3.5.5. Se coloca el inóculo sobre la gota de tinta china.
3.5.6. Con otra placa de vidrio se realiza el frotis
3.5.7. Observar al microscopio.
3.5.8. Tinción simple.
3.5.9. Dependiendo del tipo de cultivo (sólido o líquido) se coloca los microorganismos en
la placa de observación.
3.5.10. Para medios líquidos
3.5.11. Se agita el tubo de muestra.
3.5.12. Se retira el tapon y se esteriliza con la lámpara de alcohol la boca del tubo al igual
que el asa de inoculación.
3.5.13. Se toma la muestra y se coloca en la placa delimitando un círculo en la mitad.
3.5.14. Para medios sólidos
3.5.15. Colocar una gota de agua en un extremo del portaobjetos
3.5.16. Con el asa bacteriológica estéril, tomar una pequeña cantidad de cultivo emulsionar
y extender uniformemente en una superficie aproximada de 1 cm2, dejar secar al aire.
3.5.17. Una vez colocados los microorganismos se procede a colocar el tinte.
3.5.18. Se coloca el tinte (azul de metileno) por 1 minuto.
3.5.19. Se lava con agua el tinte, y el remanente en la placa se quita con cuidado con papel
absorbente.
3.5.20. Se observa al microscopio.
3.5.21. Tinción Gram
3.5.22. Se realiza el paso 3.3.10. dependiendo si el medio es sólido o líquido.
3.5.23. Se cubre la muestra con violeta de genciana o cristal violeta por 10 segundos.

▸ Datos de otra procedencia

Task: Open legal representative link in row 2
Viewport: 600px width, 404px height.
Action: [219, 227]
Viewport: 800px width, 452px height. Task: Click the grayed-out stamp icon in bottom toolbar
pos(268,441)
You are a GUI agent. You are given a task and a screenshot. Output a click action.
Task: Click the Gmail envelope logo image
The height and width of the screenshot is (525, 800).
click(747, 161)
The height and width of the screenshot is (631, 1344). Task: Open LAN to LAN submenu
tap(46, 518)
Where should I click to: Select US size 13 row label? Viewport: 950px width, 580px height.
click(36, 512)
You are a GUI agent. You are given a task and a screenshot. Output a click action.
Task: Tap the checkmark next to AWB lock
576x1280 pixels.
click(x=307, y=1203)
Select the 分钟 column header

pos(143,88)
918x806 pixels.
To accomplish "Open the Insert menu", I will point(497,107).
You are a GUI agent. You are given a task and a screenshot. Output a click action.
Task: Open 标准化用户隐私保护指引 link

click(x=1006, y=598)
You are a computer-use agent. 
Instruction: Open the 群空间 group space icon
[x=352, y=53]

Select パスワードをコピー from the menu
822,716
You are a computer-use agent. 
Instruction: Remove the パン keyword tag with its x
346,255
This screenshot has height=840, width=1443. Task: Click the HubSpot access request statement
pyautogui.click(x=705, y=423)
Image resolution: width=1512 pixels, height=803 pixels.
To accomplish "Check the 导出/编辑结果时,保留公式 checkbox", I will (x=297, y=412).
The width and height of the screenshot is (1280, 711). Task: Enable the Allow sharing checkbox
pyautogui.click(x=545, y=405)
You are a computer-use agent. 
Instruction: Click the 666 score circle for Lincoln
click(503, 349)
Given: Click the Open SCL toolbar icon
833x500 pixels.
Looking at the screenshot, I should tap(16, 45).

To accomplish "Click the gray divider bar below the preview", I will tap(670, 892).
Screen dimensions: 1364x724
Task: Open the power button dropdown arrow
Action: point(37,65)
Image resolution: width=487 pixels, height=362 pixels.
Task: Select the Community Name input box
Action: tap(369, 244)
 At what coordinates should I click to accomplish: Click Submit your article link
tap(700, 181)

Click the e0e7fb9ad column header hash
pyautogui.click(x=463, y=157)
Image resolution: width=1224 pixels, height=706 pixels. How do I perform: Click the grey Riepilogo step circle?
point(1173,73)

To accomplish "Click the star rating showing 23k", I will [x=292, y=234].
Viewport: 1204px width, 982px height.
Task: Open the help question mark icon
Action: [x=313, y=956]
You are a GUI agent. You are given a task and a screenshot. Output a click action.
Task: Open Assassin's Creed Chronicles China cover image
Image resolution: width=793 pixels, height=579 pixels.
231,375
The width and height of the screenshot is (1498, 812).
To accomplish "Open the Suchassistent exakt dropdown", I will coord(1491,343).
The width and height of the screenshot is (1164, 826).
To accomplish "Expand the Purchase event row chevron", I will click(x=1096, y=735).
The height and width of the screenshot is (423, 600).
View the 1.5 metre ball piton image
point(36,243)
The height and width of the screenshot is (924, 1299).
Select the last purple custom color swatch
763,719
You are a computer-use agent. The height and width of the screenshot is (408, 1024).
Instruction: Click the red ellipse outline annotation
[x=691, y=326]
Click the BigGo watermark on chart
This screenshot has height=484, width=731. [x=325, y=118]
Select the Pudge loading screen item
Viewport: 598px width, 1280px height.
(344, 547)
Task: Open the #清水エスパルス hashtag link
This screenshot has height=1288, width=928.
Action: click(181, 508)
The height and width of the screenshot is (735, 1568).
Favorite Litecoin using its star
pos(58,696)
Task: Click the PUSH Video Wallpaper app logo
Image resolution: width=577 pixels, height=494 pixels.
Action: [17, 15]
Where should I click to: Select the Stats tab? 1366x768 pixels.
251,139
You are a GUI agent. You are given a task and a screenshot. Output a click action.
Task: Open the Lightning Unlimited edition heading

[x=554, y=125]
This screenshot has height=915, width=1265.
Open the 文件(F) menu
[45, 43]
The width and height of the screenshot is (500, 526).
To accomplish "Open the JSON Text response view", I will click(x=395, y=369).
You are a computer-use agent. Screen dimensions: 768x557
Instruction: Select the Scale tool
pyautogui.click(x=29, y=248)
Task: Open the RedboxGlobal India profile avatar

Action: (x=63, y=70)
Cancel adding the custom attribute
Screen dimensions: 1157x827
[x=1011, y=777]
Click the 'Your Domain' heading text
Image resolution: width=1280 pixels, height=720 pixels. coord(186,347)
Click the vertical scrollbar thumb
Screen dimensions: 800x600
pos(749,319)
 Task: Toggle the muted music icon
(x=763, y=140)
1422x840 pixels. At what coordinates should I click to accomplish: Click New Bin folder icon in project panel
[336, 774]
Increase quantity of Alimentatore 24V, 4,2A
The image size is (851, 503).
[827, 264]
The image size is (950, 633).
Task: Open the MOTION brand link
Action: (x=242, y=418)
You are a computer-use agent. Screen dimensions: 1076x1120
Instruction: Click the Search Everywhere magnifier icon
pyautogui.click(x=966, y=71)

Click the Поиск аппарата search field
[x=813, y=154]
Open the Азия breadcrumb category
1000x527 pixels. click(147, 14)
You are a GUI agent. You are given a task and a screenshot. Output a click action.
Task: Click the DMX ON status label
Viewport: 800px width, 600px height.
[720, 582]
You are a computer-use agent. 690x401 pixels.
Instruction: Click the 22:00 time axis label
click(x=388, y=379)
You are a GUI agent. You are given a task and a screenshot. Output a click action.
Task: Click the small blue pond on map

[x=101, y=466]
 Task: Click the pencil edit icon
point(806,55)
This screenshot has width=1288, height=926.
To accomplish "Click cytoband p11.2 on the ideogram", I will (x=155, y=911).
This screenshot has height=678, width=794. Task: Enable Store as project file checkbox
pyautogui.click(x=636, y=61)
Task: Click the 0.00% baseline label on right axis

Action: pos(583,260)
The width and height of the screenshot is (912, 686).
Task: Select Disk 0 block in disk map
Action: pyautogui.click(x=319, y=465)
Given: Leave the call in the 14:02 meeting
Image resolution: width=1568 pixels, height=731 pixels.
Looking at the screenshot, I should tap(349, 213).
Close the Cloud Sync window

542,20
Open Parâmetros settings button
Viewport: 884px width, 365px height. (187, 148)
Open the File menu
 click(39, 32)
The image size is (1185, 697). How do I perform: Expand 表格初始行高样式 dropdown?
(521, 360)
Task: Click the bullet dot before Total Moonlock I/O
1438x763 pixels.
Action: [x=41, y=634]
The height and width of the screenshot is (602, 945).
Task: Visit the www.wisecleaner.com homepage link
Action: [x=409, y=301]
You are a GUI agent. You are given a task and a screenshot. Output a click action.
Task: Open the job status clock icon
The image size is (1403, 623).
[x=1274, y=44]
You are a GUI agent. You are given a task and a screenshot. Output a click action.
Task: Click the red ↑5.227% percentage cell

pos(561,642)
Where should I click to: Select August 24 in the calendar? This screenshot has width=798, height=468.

3.5.24. Lavar por con agua destilada, cuidando que no se arrastre la muestra y sacudir para
eliminar el exceso de agua.
3.5.25. Se coloca la solución de yodo. (Gram´s Iodine). 10 segundos
3.5.26. Lavar por con agua destilada, remover el exceso de agua
3.5.27. Decolorar alcohol cetona 70% /30% por 5 segundos.
3.5.28. Lavar con agua
3.5.29. Cubrir con Safranina durante 10 segundos.
3.5.30. Lavar con agua remover el exceso de agua usando papel absorbente.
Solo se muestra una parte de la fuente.